From the entries below, copy every line holding the word "Given".

#### Supplied data:
────────────────────────────────────────

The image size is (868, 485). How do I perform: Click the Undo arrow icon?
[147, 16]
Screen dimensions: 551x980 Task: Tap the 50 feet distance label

────────────────────────────────────────

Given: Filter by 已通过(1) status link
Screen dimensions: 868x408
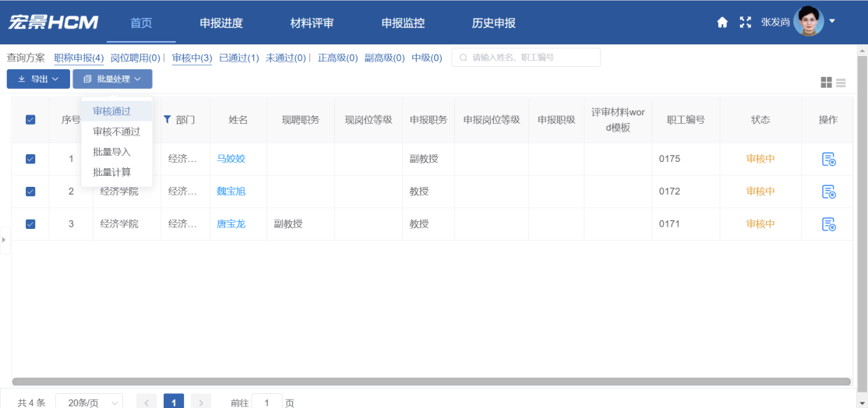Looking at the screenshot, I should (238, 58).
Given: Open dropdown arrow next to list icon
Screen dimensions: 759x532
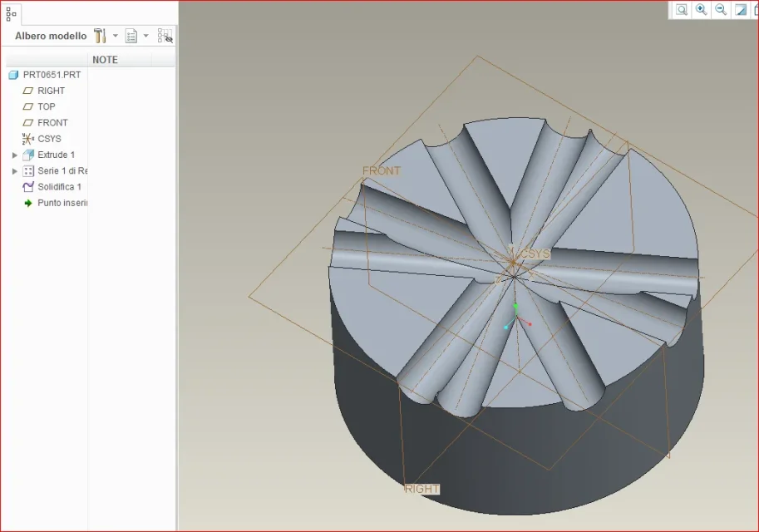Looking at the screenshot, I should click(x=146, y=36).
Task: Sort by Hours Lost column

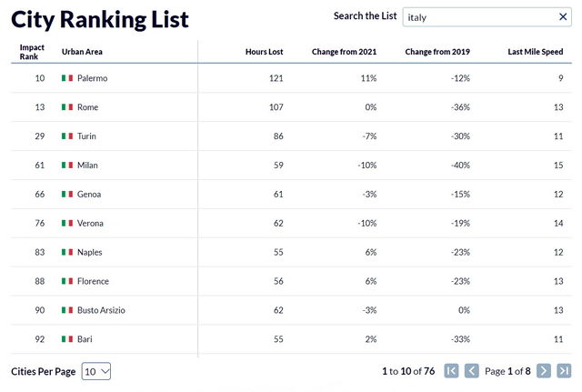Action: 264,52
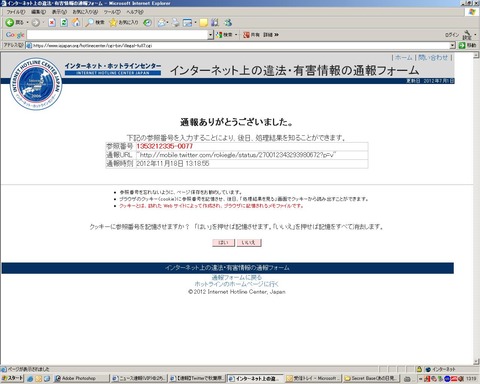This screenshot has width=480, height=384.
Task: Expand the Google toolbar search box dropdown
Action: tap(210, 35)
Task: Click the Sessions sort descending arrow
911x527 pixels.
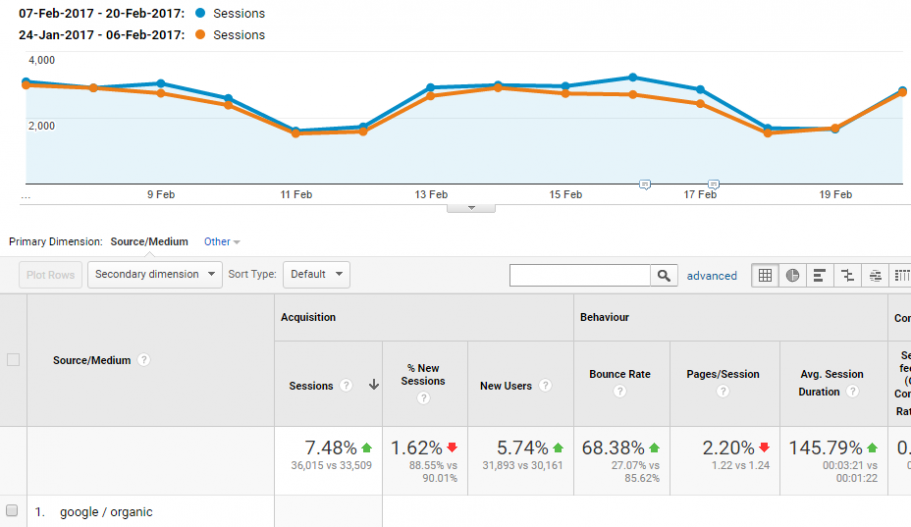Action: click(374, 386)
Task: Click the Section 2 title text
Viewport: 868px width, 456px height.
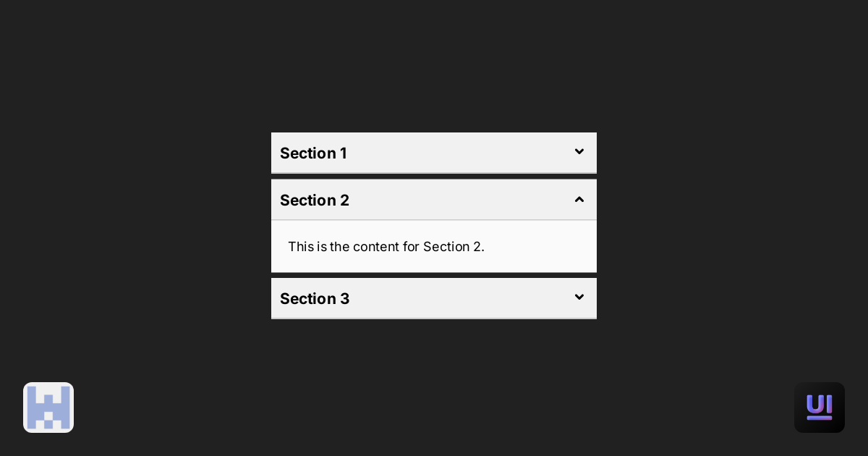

────────────────────────────────────────

#### Response to this task:
Given: Filter by 已通过(1) status link
Given: Open dropdown arrow next to list icon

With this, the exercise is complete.